FoodClub | Logo Esdra

Maria Cristina De Simone Avallone e i suoi vini per il Natale, la new generation di Villa Matilde

I vini per Natale consigliati da Maria Cristina De Simone Avallone di Villa Matilde

Maria Cristina De Simone Avallone e i suoi vini per il Natale, la new generation di Villa Matilde

Mi interessa moltissimo l’opinione dei giovani in fatto di vino. Come lo scelgono, quali territori preferiscono e come si pongono nei confronti dell’importante storia alla quale è legato, così come alle novità e ai cambiamenti.

Maria Cristina De Simone Avallone è una giovane laureata in enologia, figlia d’arte, della famiglia Avallone di Villa Matilde, nel Falerno, territorio di antiche e nobili origini enoiche. Le sue radici la inducono naturalmente a confrontarsi con la storia, e contemporaneamente ad affrontare studi specializzati e in continua evoluzione. Così le ho chiesto di indicarci sei vini per il Natale.

I vini per Natale di Maria Cristina De Simone Avallone: la new generation di Villa Matilde

Durante queste festività natalizie vorrei accompagnarvi in un viaggio enologico racchiuso in sei etichette, dell’Italia e del mondo

La prima tappa del nostro viaggio è in Italia, più precisamente in Campania.

Questo territorio fu scelto dagli antichi romani per produrre il loro amatissimo Falerno, uno dei vini più celebri della storia. Qui nasce Vigna Caracci 2017, falanghina in purezza della cantina Villa Matilde Avallone, l’azienda della mia famiglia, che ha avuto come mission riportare alla ribalta l’areale vinicolo tanto decantato dai romani. Vigna Caracci affina parzialmente in anfora, poi in in acciaio, per continuare in bottiglia.

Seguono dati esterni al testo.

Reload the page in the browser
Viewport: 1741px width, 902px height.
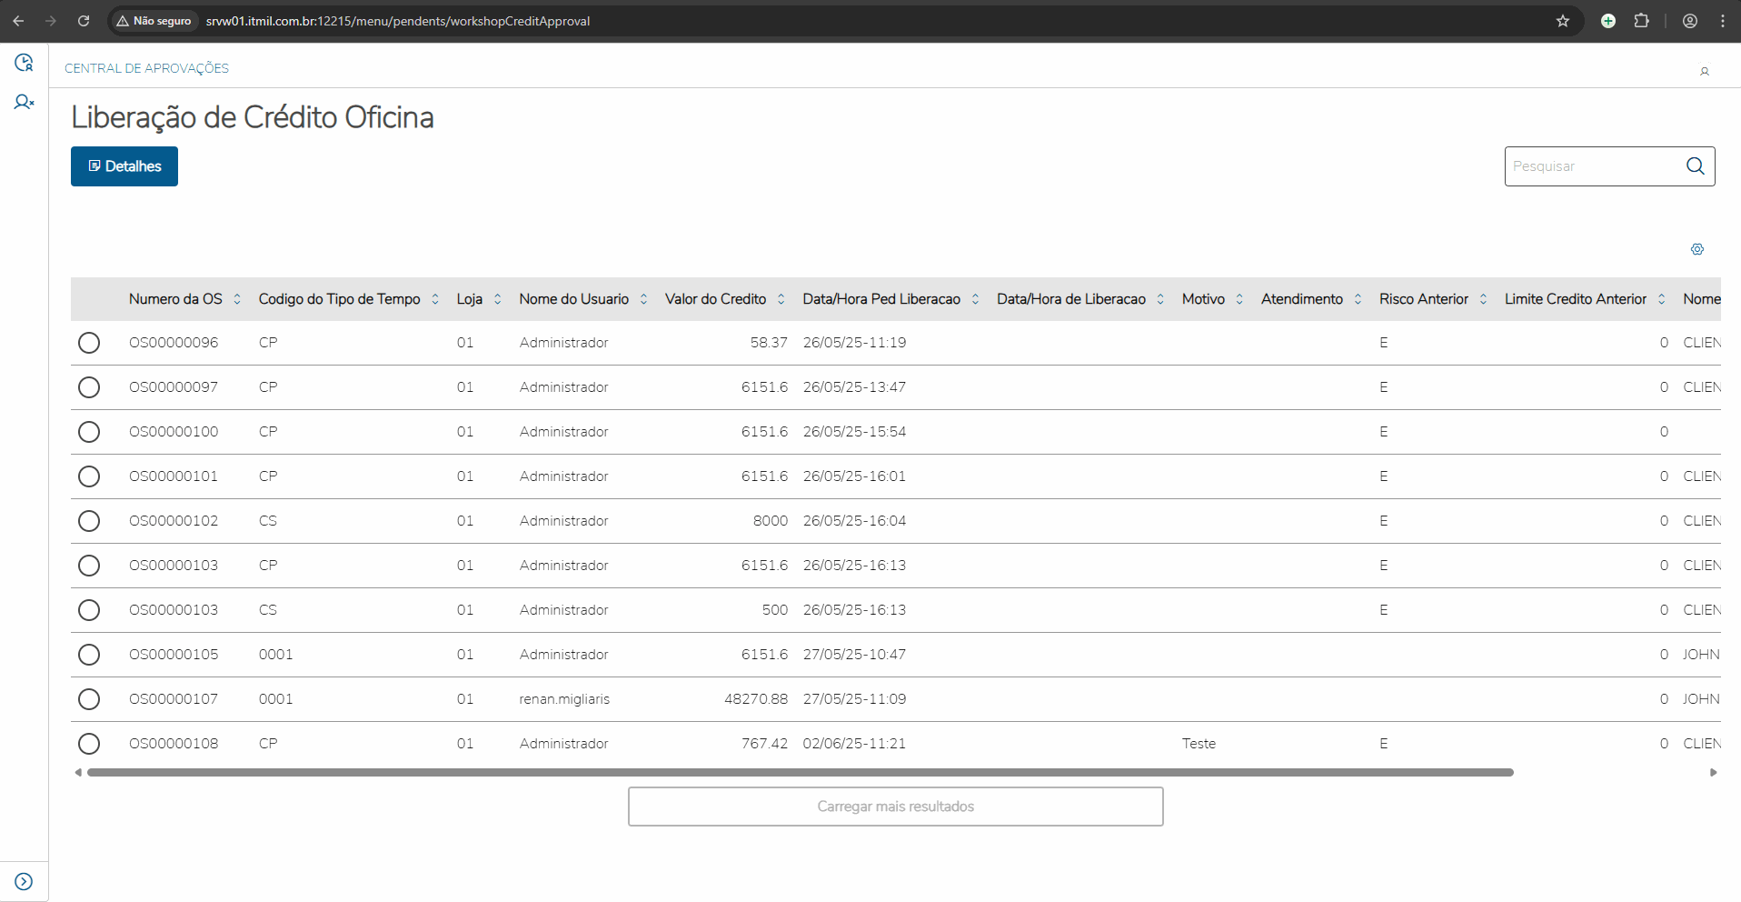pos(84,21)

La sua struttura calda e mediterranea, ed il suo equilibrio, permettono di abbinarlo a piatti più disparati, dal mare alla terra; perfetto così sia per il cenone del 24 dicembre, sia per il pranzo di Natale.

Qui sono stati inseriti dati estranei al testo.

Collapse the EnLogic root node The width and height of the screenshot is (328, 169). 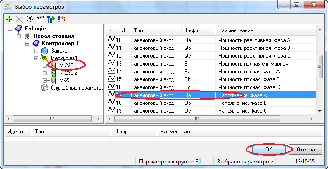(10, 29)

Saliamo leggermente più su lo stivale per ritrovarci in Umbria.

Il secondo vino è un grande rosso della cantina Famiglia Cotarella, il Montiano 2019; Merlot 100% è stato uno dei primi vini in Italia ad essere prodotto interamente con queste uve, affina per due anni in barriques e poi in bottiglia; ha un ampio spettro aromatico, rotondo e pieno, perfetto per piatti a base di terra e carne. 

A questo punto farei un giro fuori dall’Italia,

con la curiosità di percorrere storie antichissime del mondo enologico, fino a incontrare i luoghi dove tutto ha avuto origine. Stappando un vino si può viaggiare, questo è uno degli aspetti che lo rendono così affascinante.

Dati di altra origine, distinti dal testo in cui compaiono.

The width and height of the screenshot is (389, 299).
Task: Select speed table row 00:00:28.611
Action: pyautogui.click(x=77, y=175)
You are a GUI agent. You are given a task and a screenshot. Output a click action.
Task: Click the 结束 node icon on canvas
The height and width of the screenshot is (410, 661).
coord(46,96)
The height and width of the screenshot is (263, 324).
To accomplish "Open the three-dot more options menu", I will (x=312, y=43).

Ecco due etichette che sono la perfetta rappresentazione della storia e dell’evoluzione, di come il mondo del vino possa essere stato compagno di vita di molti popoli e di quanto tutto ciò si rispecchi nei costumi attuali.

  • Karasi 2018 di Zorah in Armenia ci fa compiere un salto all’indietro nel tempo, nei millenni. Siamo in Armenia, patria storica del vino - tutt’oggi si contende tale primato con Georgia e Mesopotamia. Si racconta che Mosé abbia impiantato una vite in Armenia, dove dei ricercatori hanno trovato una cantina risalente a 6100 anni fa. All’interno del cellaio vennero scoperti dei contenitori in terracotta utilizzati per fermentare o affinare il vino, chiamati Karasi. Nome dato al vino che vorrei consigliarvi; parliamo della cantina Zorah che, pur essendo giovane, è molto legata alle proprie origini. Karasi è un vitigno autoctono di Areni, coltivato a 1400 m di altitudine, utilizzando viti a piede franco, affinato in anfora (nei karasi di terracotta).  L’annata 2018 è estremamente equilibrata pur essendo avvolgente e calda, il terroir e l’elevata altitudine le conferiscono una freschezza splendida. Al naso sa di spezie e il pepe primeggia, ne fa seguito da piccoli frutti del sottobosco e rabarbaro. Sta benissimo con le carni rosse.
  • Passiamo adesso all’altro lato del mondo; la Nuova Zelanda, dove il vino è cosa recentissima, anche se si sta facendo largamente spazio, soprattutto per la produzione di grandi souvignon, caratterizzati da un’aromaticità decisa; erbe, agrumi e frutti esotici; spesso ritrovati anche in questo Sauvignon che vi consiglio, della cantina Babich annata 2020. A differenza di molti souvignon neozelandesi, fa un piccolissimo affinamento in barriques, per una minima percentuale che poi viene riunita alla rimanente parte affinata in acciaio. Babich è una cantina storica, nasce nel 1912, i produttori sono alla terza generazione - frutti di mare, ostriche e pietanze da cenone sono la morte sua!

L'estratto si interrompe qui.